(Supplied material)
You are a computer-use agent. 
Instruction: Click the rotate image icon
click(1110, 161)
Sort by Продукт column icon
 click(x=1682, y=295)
(End Supplied material)
Give back all of the entries above, unchanged in every word.

You are a computer-use agent. 
Instruction: Click the rotate image icon
click(1110, 161)
Sort by Продукт column icon
 click(x=1682, y=295)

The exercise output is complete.